Earth Day under lockdown was like nothing we’ve ever seen before —what we learned about our relationship with climate change

By Susan McGeachie | April 22, 2020

Mother Nature hit us hard this year on the 50th anniversary of Earth Day. She gave us glimpses into a future that will be difficult to ignore once we regain control of our health and economic systems and settle in to our “new normal”.

With a better understanding of our individual and collective impacts, and unprecedented evidence to demonstrate what’s possible, we need to focus on eradicating all remaining barriers to taking the most sustainable pathways forward.

How a global pandemic shed light on our fraught relationship with climate change

In addition to rampant health and economic impacts, the spread of COVID-19 has served as a rather illuminating global climate experiment. Here are 3 important things we’ve learned about ourselves and our planet in 2020:

  1. Collective climate action works. This year we’ve been given a unique glimpse into how quickly nature can restore itself. The reduction of many industrial activities has resulted in clear skies in India and previously rare sightings of dolphins in Italy. While China was one of the countries particularly hard hit by COVID-19 with just under 5,000 deaths, research out of Stanford estimates that the reduction in air pollution created by the lockdown will save approximately 50,000 lives. Clearly a worldwide quarantine and severe limits on global economic activity isn’t a sustainable answer to environmental protection. But it does indicate the need for a more urgent, thoughtful and interconnected strategy for sustainable development.
  2. Failure to prepare has devastating economic consequences. Despite all signals indicating that a transition from high to low emissions energy sources is very likely to occur over the next decade, we continue to use business-as-usual assumptions in long-term investment decisions. A feeble effort toward clean energy and technology development as well as training for the jobs of the future will leave resource-based economies like Canada and Australia behind. We can’t afford to lose our share of the accelerating global low carbon market. In 2018, the spread of infectious diseases appeared and remained on the top 10 most impactful risks in the World Economic Forum’s Global Risk Survey. Yet we were very poorly prepared for this pandemic. Will we take the same approach on climate change? The economic consequences are expected to be even more pervasive and enduring if so.
  3. Sustainable companies are more resilient. The economic growth opportunities in a low carbon transition are massive. They include the creation of more resilient and socially inclusive jobs as new industries rethink traditional operating models. So too are the underlying environmental benefits. Well managed companies understand this. Research from AXA Investment Managers showed that companies with leading environmental, social and governance (ESG) performance have had more resilient share prices during this recent market decline. A recent article by Former Bank of England Governor Mark Carney predicts that this pandemic will increase the already growing influence of societal values and expectations on corporate value. This influence, Carney notes, will be tested in how we respond to climate change, as the associated risks can only be addressed, and opportunities realized, “if we act in advance and in solidarity”.

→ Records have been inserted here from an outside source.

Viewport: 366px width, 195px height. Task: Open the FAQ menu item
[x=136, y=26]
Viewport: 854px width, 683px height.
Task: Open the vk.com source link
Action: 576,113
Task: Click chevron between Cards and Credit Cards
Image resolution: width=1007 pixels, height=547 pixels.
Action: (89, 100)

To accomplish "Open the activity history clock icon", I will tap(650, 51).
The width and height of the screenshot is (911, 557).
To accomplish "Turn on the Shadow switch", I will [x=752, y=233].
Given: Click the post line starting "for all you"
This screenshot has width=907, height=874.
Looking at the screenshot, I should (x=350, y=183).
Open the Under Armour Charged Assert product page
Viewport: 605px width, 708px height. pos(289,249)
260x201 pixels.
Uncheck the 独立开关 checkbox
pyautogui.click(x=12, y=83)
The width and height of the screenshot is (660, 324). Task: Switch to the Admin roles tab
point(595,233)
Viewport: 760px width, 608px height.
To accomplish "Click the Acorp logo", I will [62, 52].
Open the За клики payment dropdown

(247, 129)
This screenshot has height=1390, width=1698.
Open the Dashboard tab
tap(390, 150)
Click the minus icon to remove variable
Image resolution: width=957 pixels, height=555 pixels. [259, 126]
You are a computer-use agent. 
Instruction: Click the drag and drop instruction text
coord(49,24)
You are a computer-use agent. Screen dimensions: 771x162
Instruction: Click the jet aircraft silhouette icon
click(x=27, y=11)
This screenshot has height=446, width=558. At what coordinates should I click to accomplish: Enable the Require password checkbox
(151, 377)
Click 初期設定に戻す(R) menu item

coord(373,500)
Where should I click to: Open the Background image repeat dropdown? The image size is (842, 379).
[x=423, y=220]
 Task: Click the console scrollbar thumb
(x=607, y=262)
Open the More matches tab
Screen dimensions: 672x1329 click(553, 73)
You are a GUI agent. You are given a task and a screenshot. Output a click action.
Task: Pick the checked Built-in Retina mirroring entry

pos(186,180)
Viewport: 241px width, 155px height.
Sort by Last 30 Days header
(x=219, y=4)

The need for adaptable governance structures, policy frameworks and financing options

When it comes to making climate-friendly changes, governance impediments and other structural barriers remain in developed and developing economies alike. For example, we still struggle to finance and develop alternatives to diesel-powered generation in Canada’s north, despite the availability of lower-carbon energy technologies and deep technical capabilities. One simple solution, as demonstrated by a team of young and innovative analysts, is to incorporate diesel transportation costs over the life of new or refurbished diesel power stations into the investment analysis of alternative energy technologies. In South Africa, political uncertainty and national utility performance stand in the way of fully deploying the full USD $15 billion in investment raised through the country’s innovative Renewable Energy Independent Power Producer Procurement Programme (REIPPPP).

Surely the policy frameworks and financing mechanisms that were constructed by us to serve previous economic conditions can be changed by us to meet the needs of new ones.

We have the vision, the knowledge, the technologies, and the skills to achieve a decarbonized world. We’re more virtually connected right now than we’ve ever been. Let’s use this lockdown to design transformational climate change solutions so that once we emerge—bad hair, beards and all—we can start to build.